Words motivate. We all want to get better at writing motivating prose. I want to tell you about the EMV, my latest toy that helps with writing motivating words. EMV stands for Emotional Marketing Value. The toy is the Advanced Marketing Institute’s Headline Analyzer (http://www.aminstitute.com/cgi-bin/headline.cgi). It has nothing to do with creative writing, but rather it analyses advertising copy. We may think we don’t write marketing copy, but the elevator pitch and the blurb of your book is advertising copy. It aims to secure a sale. This is also true of the first sentence of your book. If you don’t hook the reader’s attention, they may stop reading.

The EMV Analyzer scores your headline or your elevator pitch according to the number of words with emotional resonance, in relation to the total number of words. It also tells you whether the appeal is primarily intellectual, empathetic, or spiritual. The explanation says the English language has around 20% EMV words. A professional copywriter will have 30-40% of these words in their headline, while a gifted copywriter will achieve 50-75%. The blurb claims “While many marketers ‘guess’ how people will react to various words and offers, we have determined a test which will give you an actual rating that you can use to judge how well received your copy will be to others.”

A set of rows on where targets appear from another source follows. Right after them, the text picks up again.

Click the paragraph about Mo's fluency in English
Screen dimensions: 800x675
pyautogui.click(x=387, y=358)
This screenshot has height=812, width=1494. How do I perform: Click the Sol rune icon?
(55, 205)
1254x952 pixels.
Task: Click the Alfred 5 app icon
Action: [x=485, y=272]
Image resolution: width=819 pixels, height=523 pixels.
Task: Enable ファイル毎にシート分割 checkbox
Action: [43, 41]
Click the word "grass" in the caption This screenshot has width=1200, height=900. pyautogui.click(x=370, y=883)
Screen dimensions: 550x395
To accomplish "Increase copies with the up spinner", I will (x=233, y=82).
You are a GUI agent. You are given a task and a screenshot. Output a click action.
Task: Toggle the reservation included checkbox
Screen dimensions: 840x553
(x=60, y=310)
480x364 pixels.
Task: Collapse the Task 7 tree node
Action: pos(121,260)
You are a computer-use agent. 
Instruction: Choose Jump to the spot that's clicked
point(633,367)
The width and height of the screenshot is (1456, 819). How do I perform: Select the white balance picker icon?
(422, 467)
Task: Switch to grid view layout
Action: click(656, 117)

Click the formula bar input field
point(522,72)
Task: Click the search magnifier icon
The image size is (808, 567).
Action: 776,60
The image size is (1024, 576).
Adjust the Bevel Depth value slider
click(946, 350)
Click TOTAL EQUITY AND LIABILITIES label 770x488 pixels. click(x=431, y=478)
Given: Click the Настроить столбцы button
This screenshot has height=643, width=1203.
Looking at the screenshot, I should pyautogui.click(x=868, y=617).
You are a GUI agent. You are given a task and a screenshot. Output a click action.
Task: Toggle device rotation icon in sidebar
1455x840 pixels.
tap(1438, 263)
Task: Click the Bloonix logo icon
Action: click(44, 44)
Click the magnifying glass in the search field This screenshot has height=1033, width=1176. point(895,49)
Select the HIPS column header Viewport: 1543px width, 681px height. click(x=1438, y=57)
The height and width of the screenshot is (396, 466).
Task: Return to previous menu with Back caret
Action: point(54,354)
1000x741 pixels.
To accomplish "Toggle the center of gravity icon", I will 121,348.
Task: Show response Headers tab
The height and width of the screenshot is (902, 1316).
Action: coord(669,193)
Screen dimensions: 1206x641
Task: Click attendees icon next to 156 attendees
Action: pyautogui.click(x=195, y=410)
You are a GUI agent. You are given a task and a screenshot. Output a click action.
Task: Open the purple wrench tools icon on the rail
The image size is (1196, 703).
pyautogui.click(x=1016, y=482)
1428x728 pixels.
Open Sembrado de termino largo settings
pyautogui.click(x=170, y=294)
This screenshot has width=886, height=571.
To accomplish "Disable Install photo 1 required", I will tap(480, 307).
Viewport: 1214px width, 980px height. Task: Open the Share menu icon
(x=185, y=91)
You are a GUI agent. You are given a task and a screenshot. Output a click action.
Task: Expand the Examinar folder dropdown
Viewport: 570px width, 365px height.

For fun, I ran the elevator pitch for The Golden Illusion through the Analyzer. I had to run it in two bits because the maximum word length is 20.

The pitch reads:

“A mystery story with a difference, in which a conjurer turns detective. Believing he is on the trail of an ancient illusion, he is, in fact, uncovering a conspiracy that hides a crime 150 years old.”

The EMV score was 22.22%. Probably not enough to capture the attention of that busy publisher in the elevator. The EMV words were all intellectually appealing

So then I rewrote it, trying out different words, finally reaching a score of 60.87% with this version:

“An unusual mystery story. An illusionist turned sleuth, believing he hunts an ancient illusion, reveals a conspiracy hiding an atrocity spanning the centuries.”

The EMV words were a mixture of intellectual and spiritual appeal. I’m not sure I’m going to trust my fate to an algorithm and I may tweak it further, but I like the change.

There is some academic fruit-loopery that accompanies the tool, if you’re that way inclined. It is said to derive from the work of US language scholar Dr Hakim Chisti. He “found that there are these basic underlying harmonics, a tonality that flows through language, which are in many ways more profound and powerful than the dictionary meaning itself.” Or if you prefer, you can ignore that, and just use the tool.

By the way, I also tried out the Analyzer on various headlines for this post.
“Getting maximum punch from your pitch” had a score of 0%.